[Work task] If a line of the data below holds the word "computer", list it.

★ ★ ★ ★

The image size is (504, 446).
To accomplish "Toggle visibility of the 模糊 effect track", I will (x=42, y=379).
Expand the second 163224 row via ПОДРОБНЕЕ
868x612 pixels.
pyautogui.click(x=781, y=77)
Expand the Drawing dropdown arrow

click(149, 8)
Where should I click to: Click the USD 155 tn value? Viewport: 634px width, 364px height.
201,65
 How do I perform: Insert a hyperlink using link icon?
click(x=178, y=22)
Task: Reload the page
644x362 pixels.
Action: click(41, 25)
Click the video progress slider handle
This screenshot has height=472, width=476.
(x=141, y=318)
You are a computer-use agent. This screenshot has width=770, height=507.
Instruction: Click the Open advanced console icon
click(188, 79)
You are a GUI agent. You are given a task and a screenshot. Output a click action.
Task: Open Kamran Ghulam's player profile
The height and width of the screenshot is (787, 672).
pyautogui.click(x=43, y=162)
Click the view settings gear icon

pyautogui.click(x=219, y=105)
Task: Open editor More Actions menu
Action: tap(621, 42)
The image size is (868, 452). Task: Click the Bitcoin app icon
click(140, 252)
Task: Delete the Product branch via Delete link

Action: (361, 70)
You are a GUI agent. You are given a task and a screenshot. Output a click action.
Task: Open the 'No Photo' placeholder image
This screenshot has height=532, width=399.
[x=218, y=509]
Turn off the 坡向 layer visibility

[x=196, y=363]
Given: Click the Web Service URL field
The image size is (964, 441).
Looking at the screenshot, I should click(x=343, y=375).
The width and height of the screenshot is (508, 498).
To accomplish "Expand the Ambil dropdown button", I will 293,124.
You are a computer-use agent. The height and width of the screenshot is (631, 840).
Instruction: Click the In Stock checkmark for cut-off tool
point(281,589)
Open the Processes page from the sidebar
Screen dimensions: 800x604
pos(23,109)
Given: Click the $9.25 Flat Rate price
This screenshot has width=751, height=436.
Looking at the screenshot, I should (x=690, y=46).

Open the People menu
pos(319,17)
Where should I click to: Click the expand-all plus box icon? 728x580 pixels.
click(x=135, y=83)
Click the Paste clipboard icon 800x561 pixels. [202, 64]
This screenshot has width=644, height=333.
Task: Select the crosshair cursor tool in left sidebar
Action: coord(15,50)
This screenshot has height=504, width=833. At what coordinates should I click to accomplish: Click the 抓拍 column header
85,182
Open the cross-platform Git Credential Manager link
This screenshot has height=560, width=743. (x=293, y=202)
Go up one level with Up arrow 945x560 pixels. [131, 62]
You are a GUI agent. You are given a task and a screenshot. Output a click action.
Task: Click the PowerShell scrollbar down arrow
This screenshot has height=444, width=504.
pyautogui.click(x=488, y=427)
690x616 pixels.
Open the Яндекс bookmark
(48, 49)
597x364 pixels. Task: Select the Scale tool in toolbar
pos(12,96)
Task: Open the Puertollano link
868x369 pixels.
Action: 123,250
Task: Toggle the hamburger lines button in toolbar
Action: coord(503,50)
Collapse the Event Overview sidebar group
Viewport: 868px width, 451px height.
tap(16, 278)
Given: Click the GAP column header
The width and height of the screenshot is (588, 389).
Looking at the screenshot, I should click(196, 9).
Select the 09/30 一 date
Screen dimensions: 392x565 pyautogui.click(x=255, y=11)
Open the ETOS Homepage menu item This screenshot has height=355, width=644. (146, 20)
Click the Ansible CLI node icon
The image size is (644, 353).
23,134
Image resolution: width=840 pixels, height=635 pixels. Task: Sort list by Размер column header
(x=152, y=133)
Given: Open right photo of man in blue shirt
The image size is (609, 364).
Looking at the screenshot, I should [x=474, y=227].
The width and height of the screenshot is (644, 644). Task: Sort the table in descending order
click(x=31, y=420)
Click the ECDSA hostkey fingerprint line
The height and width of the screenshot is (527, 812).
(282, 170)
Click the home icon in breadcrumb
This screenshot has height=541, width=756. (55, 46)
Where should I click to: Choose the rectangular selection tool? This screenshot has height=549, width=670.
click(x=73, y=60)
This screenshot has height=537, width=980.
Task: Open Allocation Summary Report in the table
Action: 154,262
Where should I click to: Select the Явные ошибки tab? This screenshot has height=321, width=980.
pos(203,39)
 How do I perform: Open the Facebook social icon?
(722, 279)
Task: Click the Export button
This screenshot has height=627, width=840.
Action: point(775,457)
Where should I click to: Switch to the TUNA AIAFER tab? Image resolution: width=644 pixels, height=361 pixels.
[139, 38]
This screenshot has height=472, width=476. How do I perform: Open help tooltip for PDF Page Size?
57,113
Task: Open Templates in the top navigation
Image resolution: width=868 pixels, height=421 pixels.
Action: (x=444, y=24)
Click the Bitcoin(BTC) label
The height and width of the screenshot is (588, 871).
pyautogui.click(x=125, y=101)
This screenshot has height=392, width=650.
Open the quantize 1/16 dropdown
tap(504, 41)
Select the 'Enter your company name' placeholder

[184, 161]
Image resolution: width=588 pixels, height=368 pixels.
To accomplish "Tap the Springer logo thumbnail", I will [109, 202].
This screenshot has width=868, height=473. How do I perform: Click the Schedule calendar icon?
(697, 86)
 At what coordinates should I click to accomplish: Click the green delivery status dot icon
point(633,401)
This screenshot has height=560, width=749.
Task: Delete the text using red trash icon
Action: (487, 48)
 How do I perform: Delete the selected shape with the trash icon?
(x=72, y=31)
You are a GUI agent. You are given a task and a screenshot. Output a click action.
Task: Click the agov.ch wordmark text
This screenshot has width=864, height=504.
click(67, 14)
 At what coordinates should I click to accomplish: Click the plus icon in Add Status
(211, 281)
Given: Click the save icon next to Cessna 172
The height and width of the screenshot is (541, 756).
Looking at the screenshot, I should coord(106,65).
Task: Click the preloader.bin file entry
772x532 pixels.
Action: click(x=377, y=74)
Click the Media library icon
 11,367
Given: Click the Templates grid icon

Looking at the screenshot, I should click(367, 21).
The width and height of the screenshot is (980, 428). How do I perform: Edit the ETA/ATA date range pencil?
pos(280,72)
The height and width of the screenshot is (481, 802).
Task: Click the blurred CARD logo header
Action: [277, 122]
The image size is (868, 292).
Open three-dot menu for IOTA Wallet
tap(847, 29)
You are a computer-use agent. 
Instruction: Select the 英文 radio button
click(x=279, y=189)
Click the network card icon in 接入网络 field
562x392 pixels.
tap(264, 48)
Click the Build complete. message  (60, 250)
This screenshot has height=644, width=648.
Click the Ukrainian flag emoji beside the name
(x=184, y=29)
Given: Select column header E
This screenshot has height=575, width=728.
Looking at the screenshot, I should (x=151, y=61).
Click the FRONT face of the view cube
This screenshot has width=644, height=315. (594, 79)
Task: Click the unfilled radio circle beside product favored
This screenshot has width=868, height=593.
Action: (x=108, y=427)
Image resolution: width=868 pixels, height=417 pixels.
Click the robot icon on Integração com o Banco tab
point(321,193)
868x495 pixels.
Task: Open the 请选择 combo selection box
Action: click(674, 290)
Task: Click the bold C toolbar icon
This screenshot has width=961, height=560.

★ ★ ★ ★

[The completed task]
You are a computer-use agent. This screenshot has width=770, height=507.
You are a computer-use agent. The height and width of the screenshot is (631, 840).
You are a computer-use agent. 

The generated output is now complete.